Cualquiera que se haya ocupado un poco de historia, se habrá percatado de que en el fondo de las luchas religiosas y teológicas más abstractas, más sublimes y más ideales, hay siempre algún gran interés material. Todas las guerras de razas, de naciones, de Estados y de clases, no han tenido jamás otro objetivo que la dominación, condición y garantía necesarias de la posesión y del goce. La historia humana, desde ese punto de vista, no es más que la continuación del gran combate por la vida que, según Darwin, constituye la fe fundamental de la naturaleza orgánica.
En el mundo animal, este combate se hace sin ideas y sin frases y también sin solución; mientras exista la Tierra, el mundo animal se devorará entre sí; esta es la condición natural de la vida. Los hombres, animales carnívoros por excelencia, han empezado su historia por la antropofagia y tienden hoy a la asociación universal, a la producción y al goce colectivo. Pero entre estos dos términos, ¡qué tragedia existe tan sangrienta y horrible! Y aún no hemos acabado con esa tragedia. Después de la antropofagia vino la esclavitud, después el servilismo, después el servilismo asalariado, al cual debe suceder primero el día terrible de la justicia, y más tarde, la era de la fraternidad.
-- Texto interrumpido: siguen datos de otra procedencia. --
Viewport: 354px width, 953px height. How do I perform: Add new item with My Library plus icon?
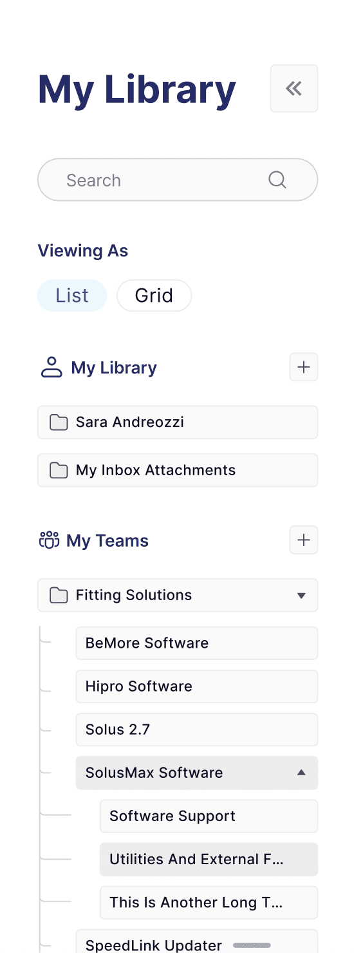304,367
He aquí fases por las cuales el combate animal por la vida se transforma gradualmente, en la historia, en la organización humana de la vida. Y en medio de esta lucha fratricida de los hombres contra los hombres, en este encarnizamiento mutuo, en este servilismo y en esta explotación de los unos por los otros, que, cambiando de nombre y de forma, se ha mantenido a través de todos los siglos hasta los nuestros, ¿qué papel desempeña la religión?
Ha santificado siempre la violencia y la ha transformado en derecho. Ha transportado a un cielo ficticio la humanidad, la justicia y la fraternidad, para dejar sobre la Tierra el reinado de la iniquidad y de la brutalidad; bendijo a los malvados, y para hacerlos aún más felices, predicó la resignación y la obediencia a sus innumerables víctimas, los pueblos. Y cuanto más sublime aparecía el ideal que adoraba en el cielo, más horrible aparecía la realidad de la Tierra, porque éste es el carácter propio de todo idealismo, tanto religioso como metafísico: despreciar el mundo real, y, despreciándolo, explotarlo, de donde resulta que tanto idealismo engendra necesariamente la hipocresía.
El hombre es materia, y no puede impunemente despreciar la materia. Es un animal, y no puede destruir la bestialidad, pero puede y debe transformarla y humanizarla por medio de la libertad, es decir, por la acción combinada de la justicia y de la razón; pero siempre que el hombre ha querido hacer abstracción de su bestialidad, se ha convertido en el juguete, el esclavo y con frecuencia, el servidor hipócrita; testigo de esto, los sacerdotes de la religión más ideal y más absurda del mundo: el catolicismo.
Comparad su conocida obscenidad con el juramento de castidad; comparad su codicia insaciable con su doctrina de renuncia a todos los bienes de este mundo, y confesad que no existen seres tan materialistas como esos predicadores del idealismo cristiano. En esta hora, ¿cuál es la cuestión que agita a toda la Iglesia? Es la conservación de sus bienes, que amenaza confiscar en todas partes esa otra Iglesia, expresión del idealismo político, el Estado.
El idealismo político no es ni menos absurdo, ni menos pernicioso, ni menos hipócrita que el idealismo de la religión, del cual no es nada más que una forma diferente, la expresión o la aplicación terrestre o mundana. El Estado es el hermano menor de la Iglesia, y el patriotismo, esa virtud y ese culto del Estado, no es otra cosa que un reflejo del culto divino.
El hombre virtuoso, según los preceptos de la escuela ideal, religiosa y política a la vez, debe servir a Dios y ser devoto del Estado, y el utilitarismo burgués de esa doctrina es el que comenzó a hacer justicia desde el principio de este siglo.
(Del periódico ginebrino Le Progrès, del 14 de abril de 1869).